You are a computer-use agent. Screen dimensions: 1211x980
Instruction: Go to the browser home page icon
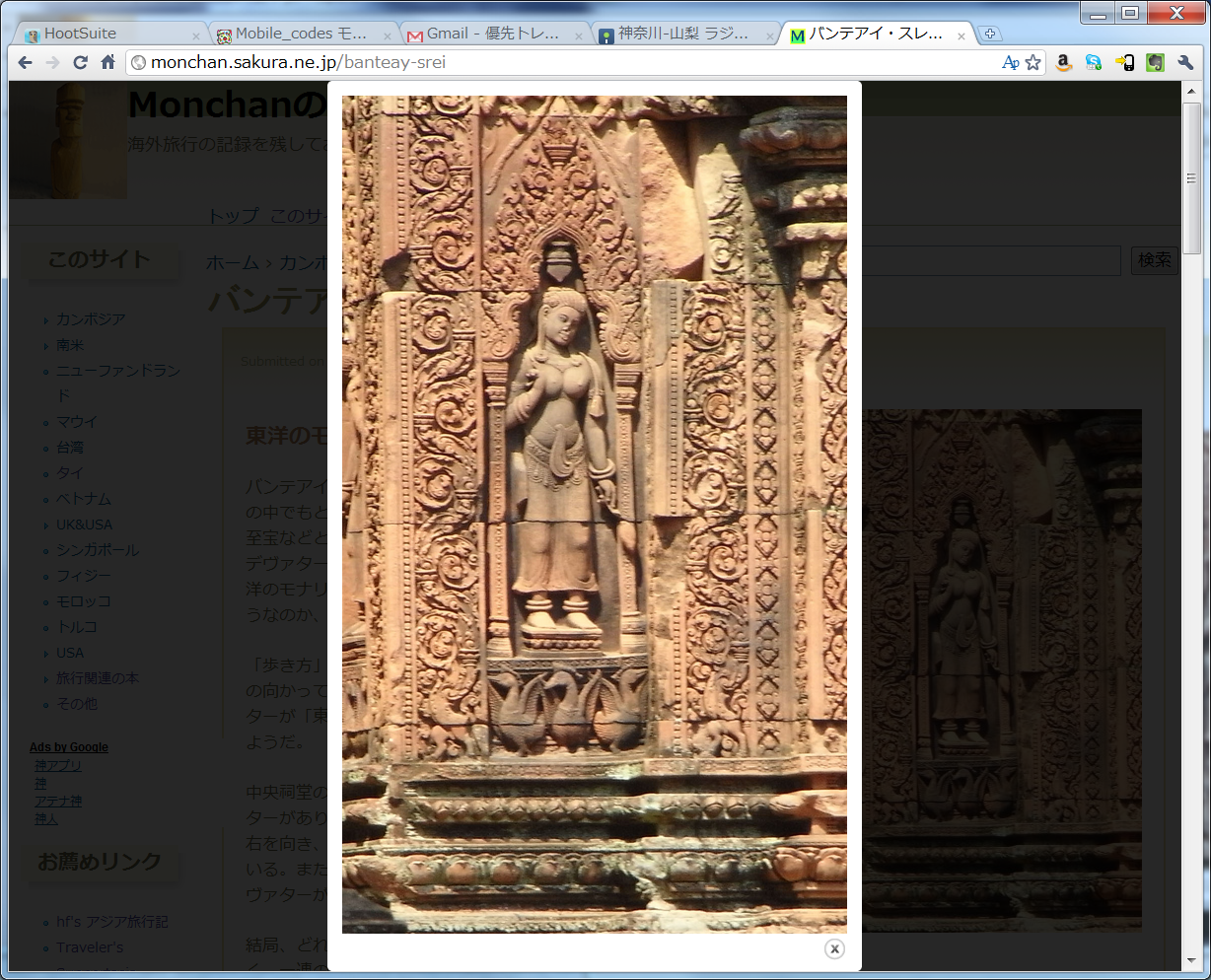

::::::

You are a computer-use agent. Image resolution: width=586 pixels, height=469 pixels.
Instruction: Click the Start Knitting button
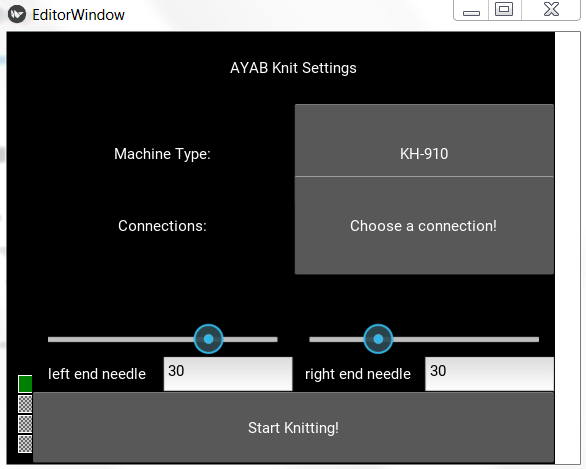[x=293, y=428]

::::::

Activity:
Each line above with the word "computer" must be returned.

Solution to the exercise:
You are a computer-use agent. Screen dimensions: 1211x980
You are a computer-use agent. Image resolution: width=586 pixels, height=469 pixels.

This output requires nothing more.